> Exercise objective
State how many lines of the material below contain the word "agent". Add nothing else.

:::

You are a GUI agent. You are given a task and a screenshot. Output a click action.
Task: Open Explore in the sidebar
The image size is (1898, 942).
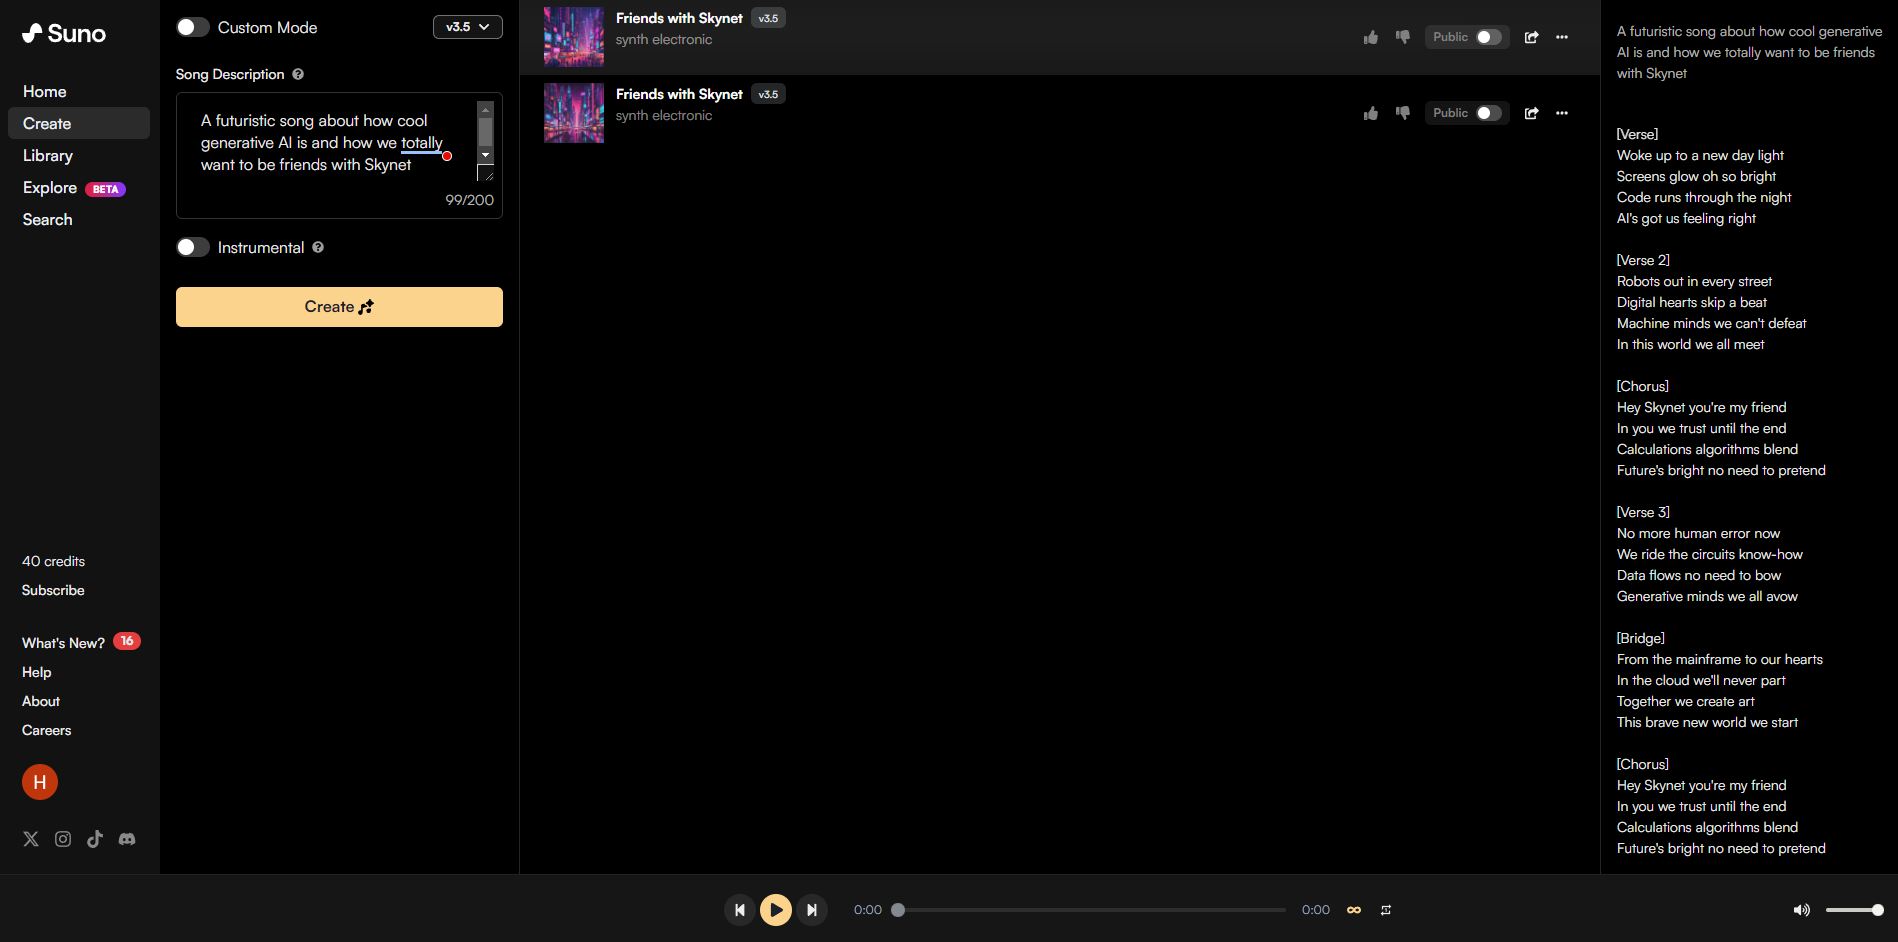[x=50, y=188]
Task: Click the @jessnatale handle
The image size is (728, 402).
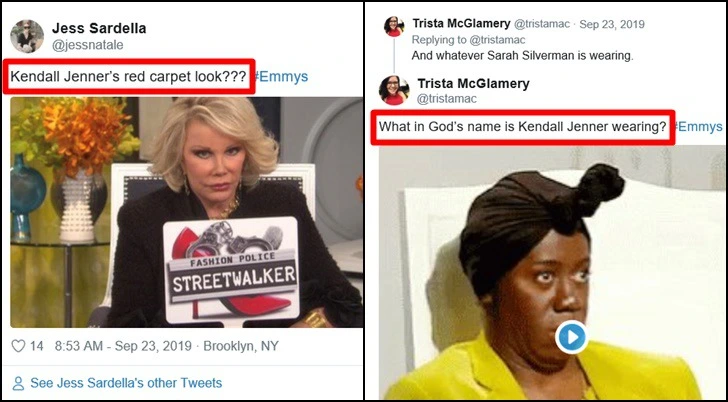Action: tap(88, 45)
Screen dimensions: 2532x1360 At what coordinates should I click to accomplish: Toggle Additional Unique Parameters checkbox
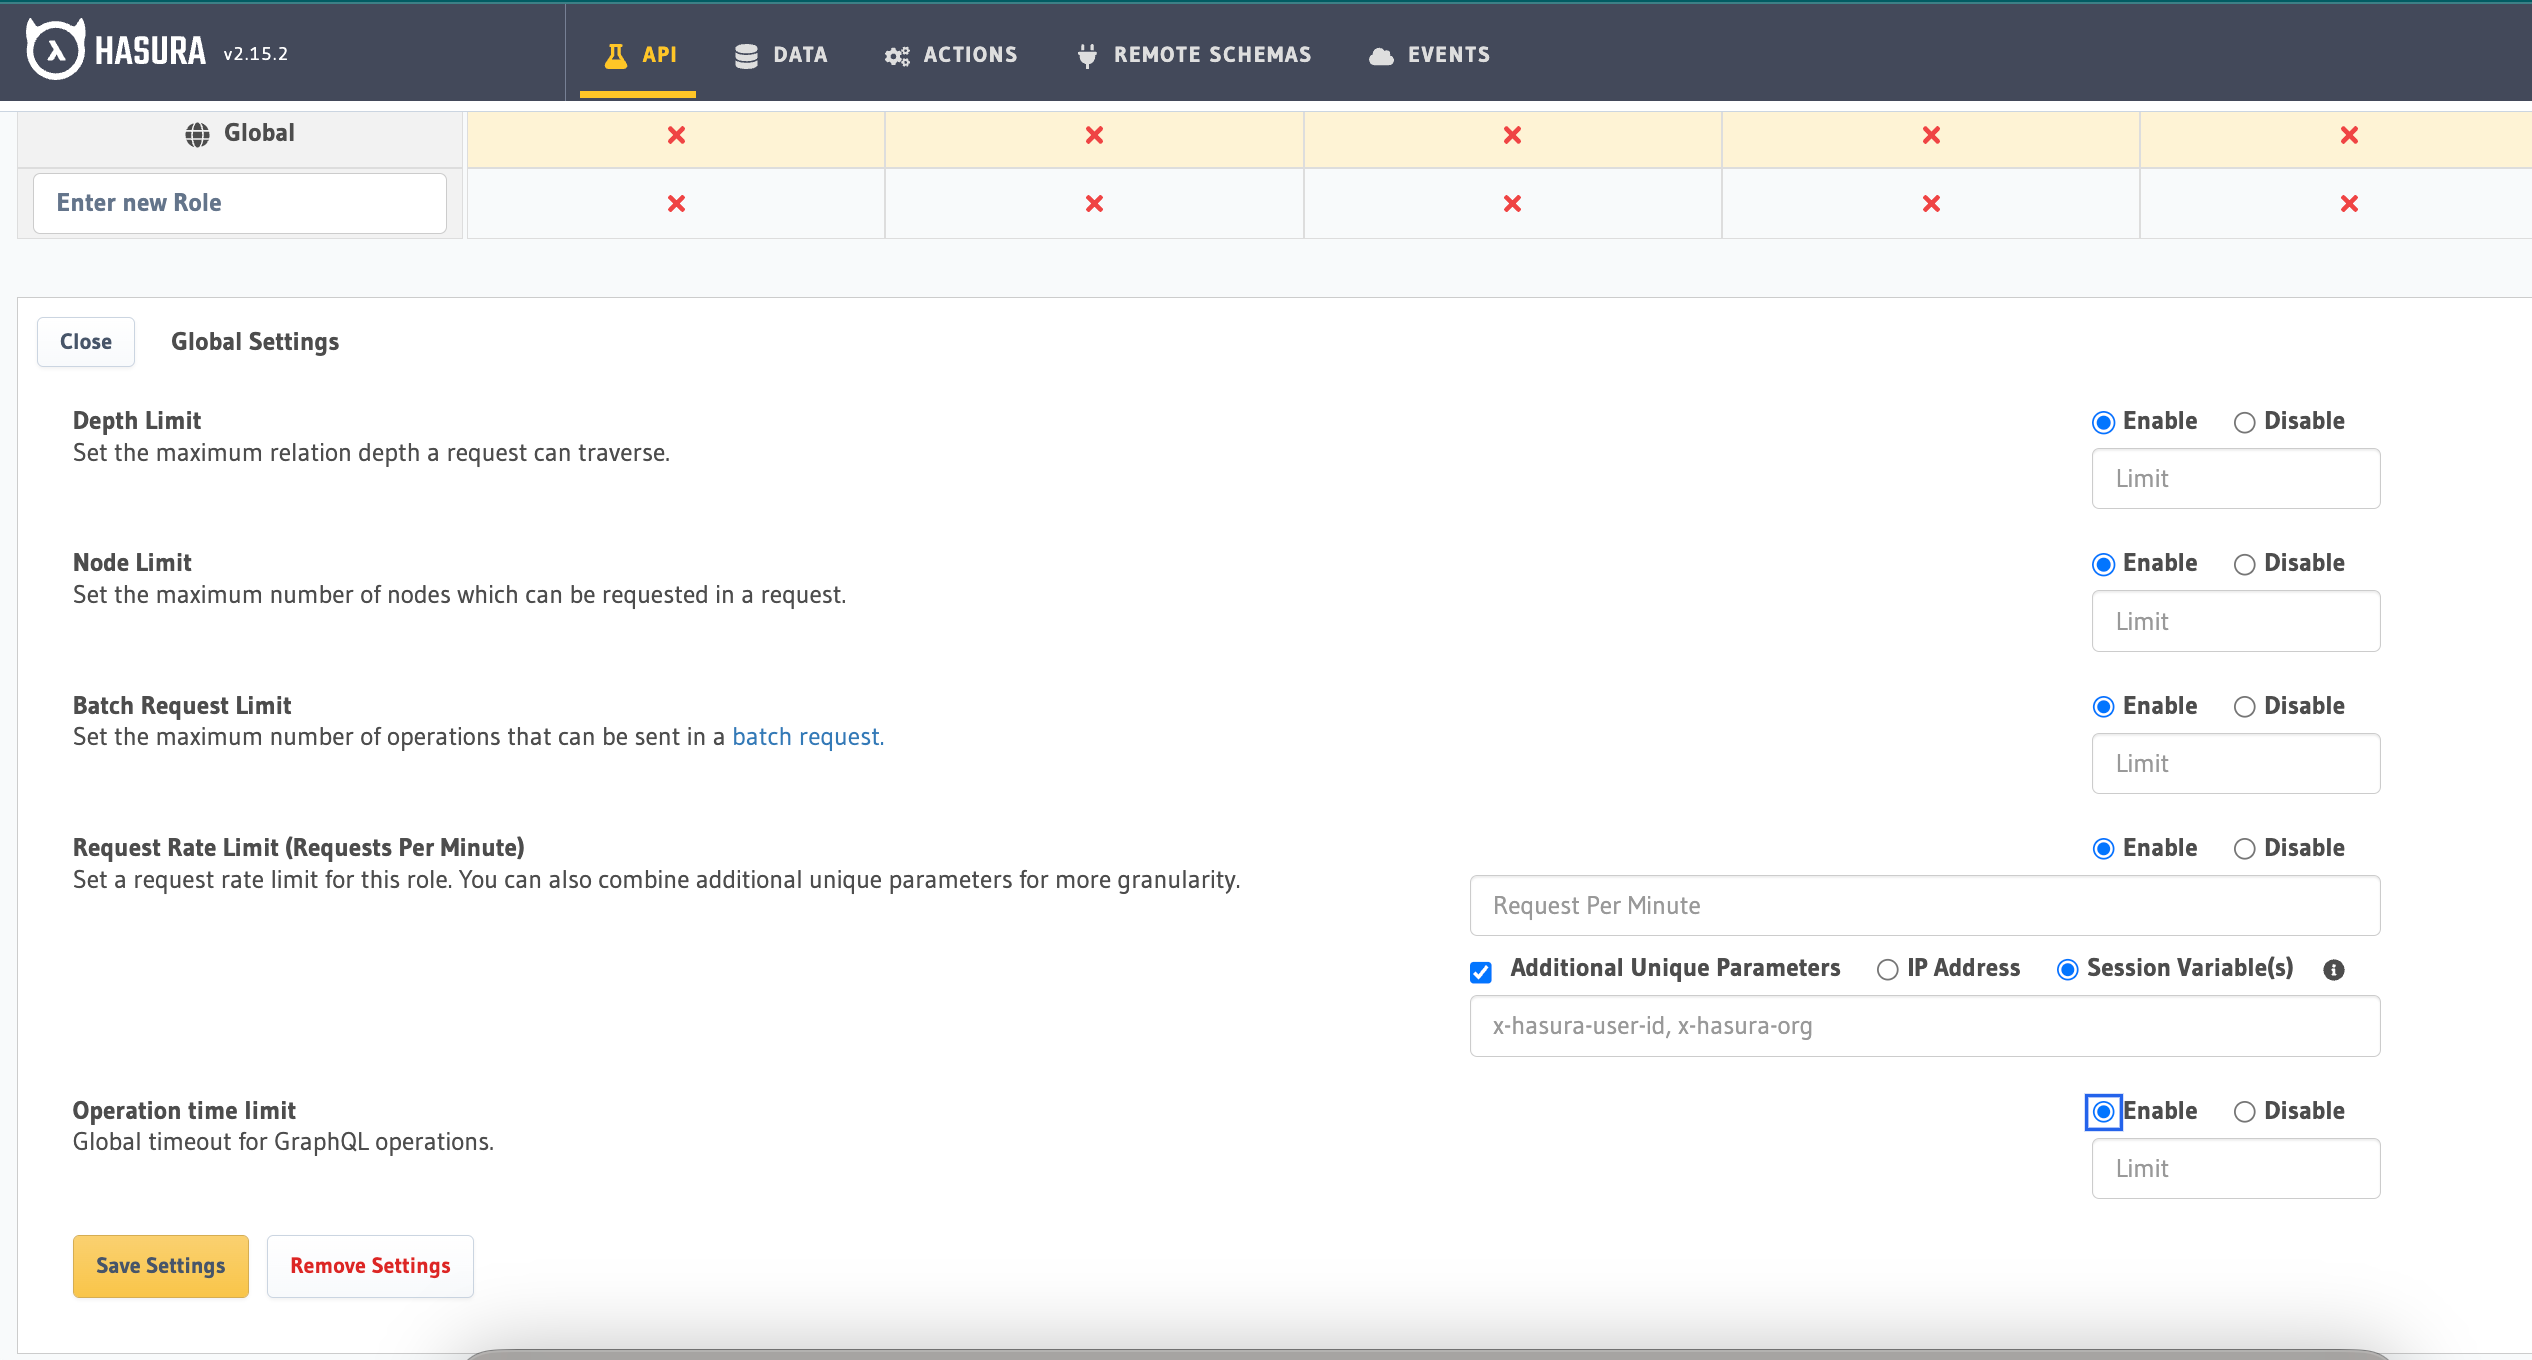point(1482,968)
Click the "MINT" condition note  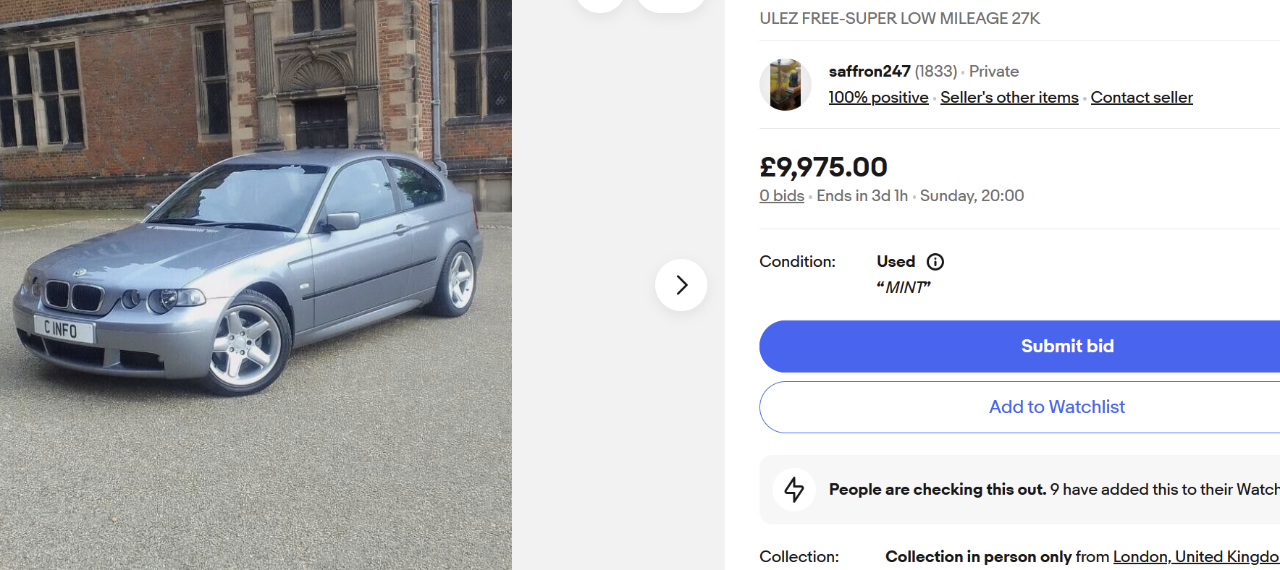(904, 288)
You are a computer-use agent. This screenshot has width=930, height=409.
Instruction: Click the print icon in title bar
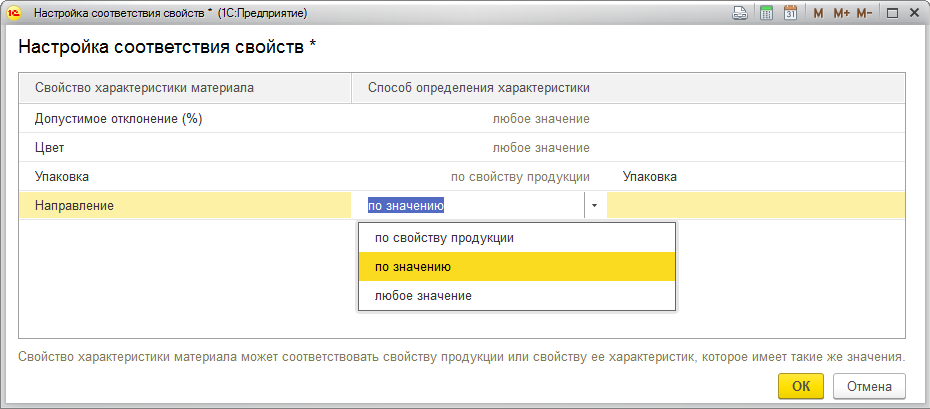(x=740, y=13)
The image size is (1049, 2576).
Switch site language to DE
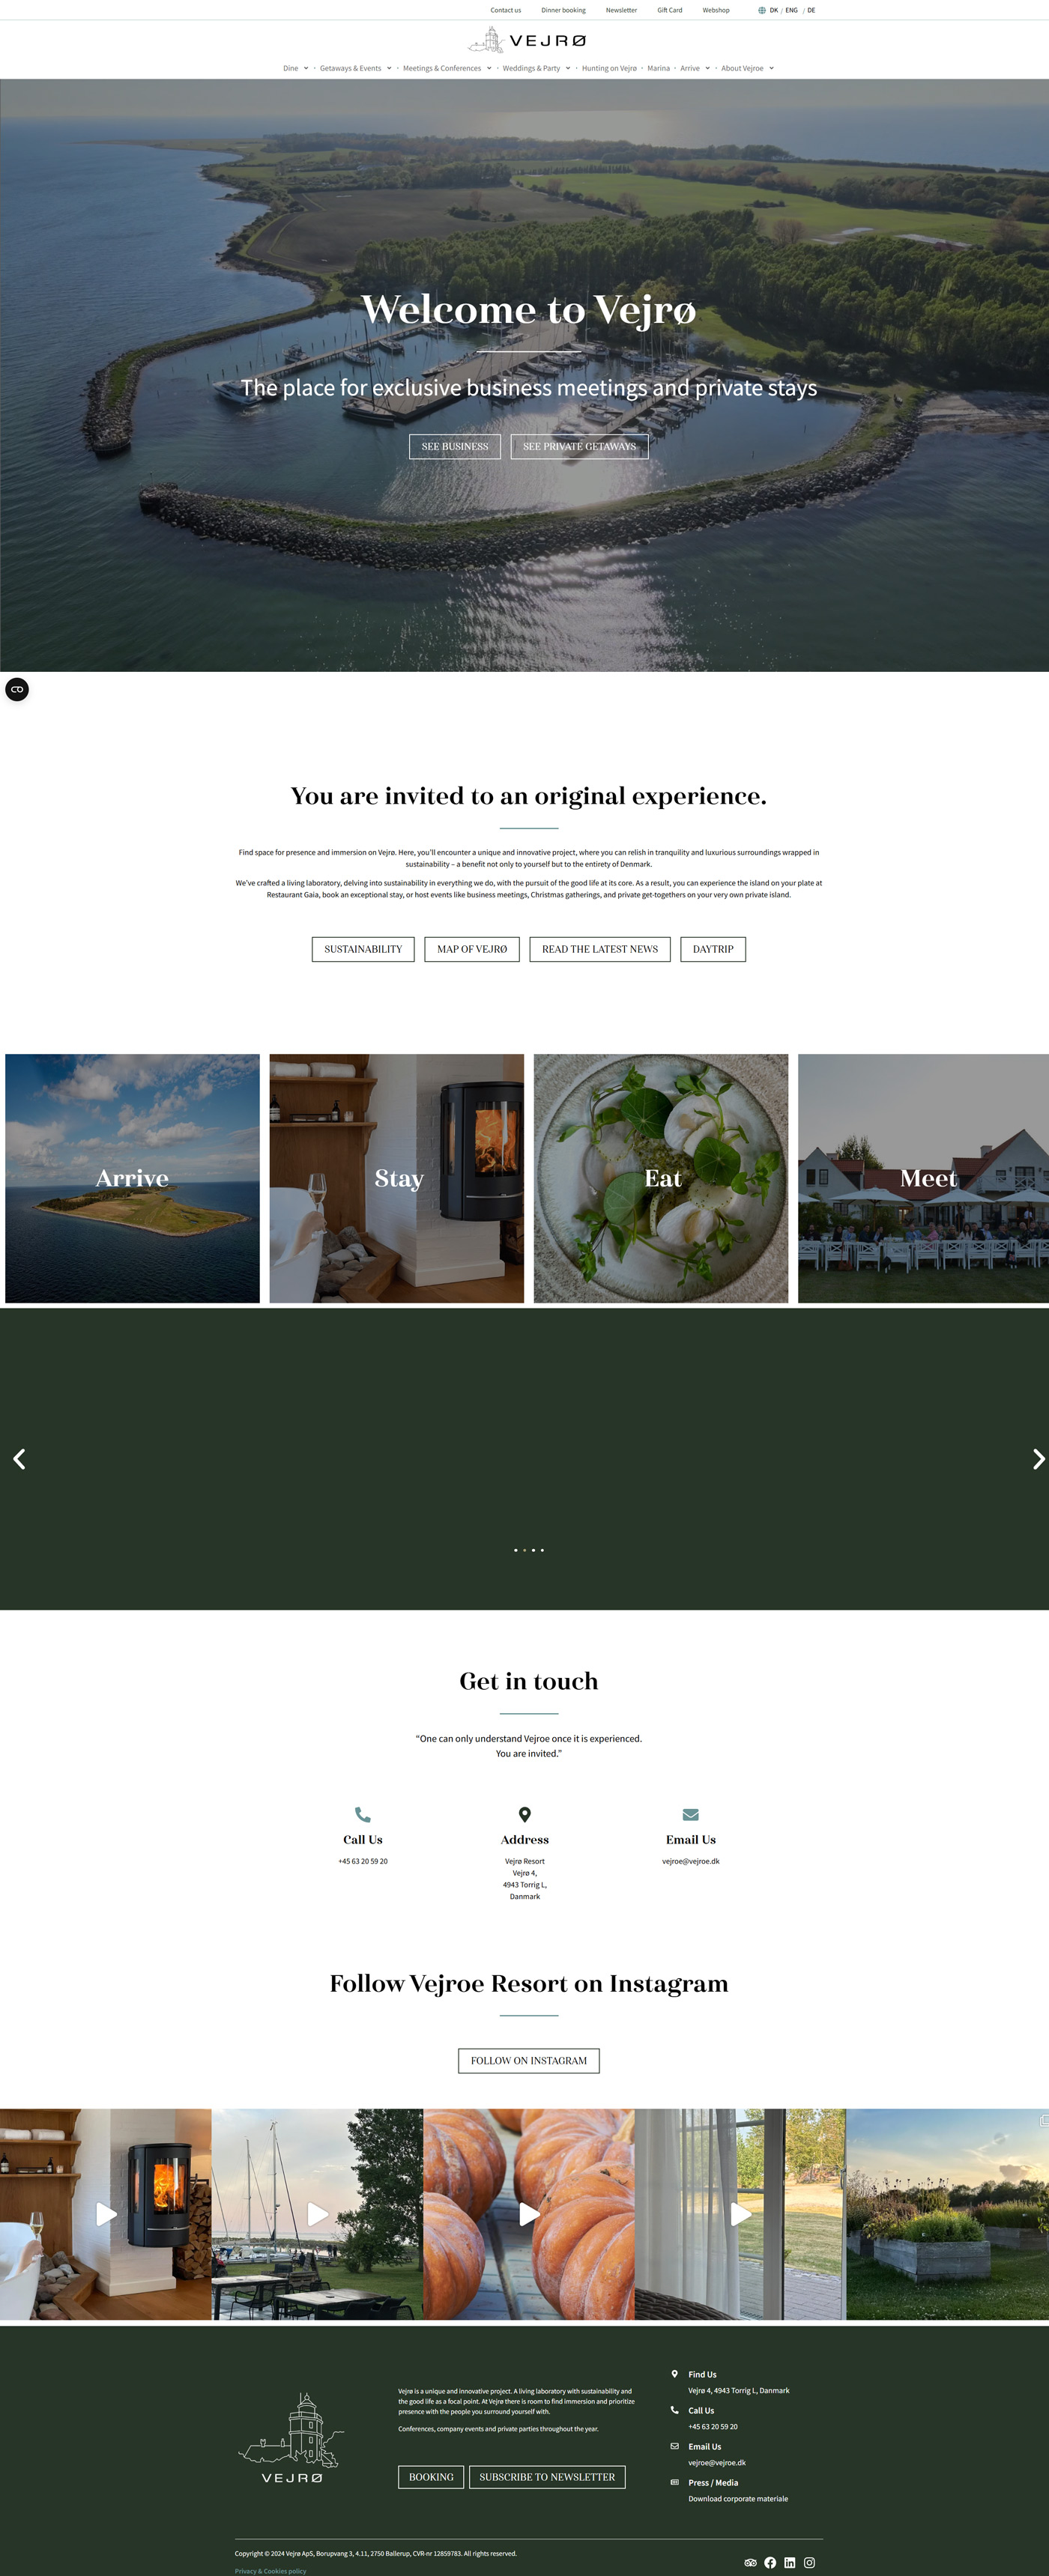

:::

> Written solution
2